上唇をなめて緊張をほぐし、お粗末な嘘を吐く。
「別に親しかねーけど……席に空きあるとやっぱ気になるし……」
「自主退学だ」
「え?」
「聞こえなかったか?伊集院なら自主退学した。夏休み中に手続きを終えて」
退学?ボルゾイが?
「は?え、退学って……ちょ、ま、俺ぜんぜん聞いてね、そんな突然」
口半開きの呆け顔がよっぽど間抜けだったのだろうか、出席簿をおろすや渋面を作る。
「最近多いんだ、夏休み中に怠け癖ついて二学期から来なくなるのが。伊集院も大方そんなとこだろう。事情は聞かなかったが……ま、いちいち聞いてやるほど親切じゃあない。退学するって本人が決めたんなら俺がとやかく言う義理はない。十七になりゃ自分の人生決められるくらいの知恵はつくだろう。だからお前らにも伏せといた」
「んな身勝手な。生徒信用しすぎだよセンセ」
「勘違いするな、なにも信用してるわけじゃあないぞ。俺は給料分しか働かないことにしてるんだ、ボランティアでもカウンセラーでもないからな。ぶっちゃけていうと、あれだ、生徒の尻拭いはごめんだ」
どうだ文句あるかと腕を組み、極道じみていかつい面構えで睨みをきかす。
放任主義も開き直ればご立派。
「話はそれだけか。入れ、点呼とるぞ」
とっとと話を打ち切りガラリと引き戸を開け入ってく担任に、のばした手をむなしくしまう。
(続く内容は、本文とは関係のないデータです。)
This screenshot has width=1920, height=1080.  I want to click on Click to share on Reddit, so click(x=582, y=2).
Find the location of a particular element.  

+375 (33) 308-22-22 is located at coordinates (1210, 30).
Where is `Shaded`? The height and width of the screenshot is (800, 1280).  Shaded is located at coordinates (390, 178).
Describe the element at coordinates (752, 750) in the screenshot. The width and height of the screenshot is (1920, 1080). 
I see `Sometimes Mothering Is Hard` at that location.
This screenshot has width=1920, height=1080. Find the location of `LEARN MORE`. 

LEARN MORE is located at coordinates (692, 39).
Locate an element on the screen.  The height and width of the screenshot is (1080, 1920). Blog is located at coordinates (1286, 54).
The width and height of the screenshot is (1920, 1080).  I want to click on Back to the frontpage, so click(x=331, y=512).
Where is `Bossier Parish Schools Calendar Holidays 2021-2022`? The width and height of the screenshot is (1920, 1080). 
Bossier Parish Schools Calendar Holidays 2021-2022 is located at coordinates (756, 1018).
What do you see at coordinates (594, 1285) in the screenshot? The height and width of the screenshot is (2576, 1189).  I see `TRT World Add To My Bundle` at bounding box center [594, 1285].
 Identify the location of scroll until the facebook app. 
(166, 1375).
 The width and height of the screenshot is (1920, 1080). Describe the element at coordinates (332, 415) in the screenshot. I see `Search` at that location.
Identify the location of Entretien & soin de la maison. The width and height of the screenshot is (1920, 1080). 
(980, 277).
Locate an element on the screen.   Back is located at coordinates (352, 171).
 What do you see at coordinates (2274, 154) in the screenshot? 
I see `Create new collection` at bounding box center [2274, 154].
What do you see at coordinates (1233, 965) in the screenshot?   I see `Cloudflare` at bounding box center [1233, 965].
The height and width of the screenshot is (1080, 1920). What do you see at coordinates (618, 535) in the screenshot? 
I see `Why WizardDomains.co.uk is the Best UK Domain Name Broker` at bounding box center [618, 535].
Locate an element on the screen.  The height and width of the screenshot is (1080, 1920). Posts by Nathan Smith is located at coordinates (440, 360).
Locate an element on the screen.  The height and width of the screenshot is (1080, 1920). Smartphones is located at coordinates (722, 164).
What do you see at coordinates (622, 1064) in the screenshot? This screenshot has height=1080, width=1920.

「退学?ボルゾイが?まさか、アイツに限ってそんな……」
『二学期絶対学校こいよ』
『お前も麻生も学校にいられなくしてやる』
てっきり麻生が叩き折った腕と足の治療で休んでるのかと、長期入院なら安心だ、できるだけ入院が長引いてほしいと願ったが、この展開は予想外だ。ボルゾイが学校やめる理由がない、少なくとも俺は思いつかない、あんなに二学期を楽しみにしてたくせに……
「少年期の死」
耳朶に息がかかる。
肘がふれあう距離にいた麻生が、開け放たれた引き戸に手をかけ、ざわつく教室をつまらなそうに眺め言い放つ。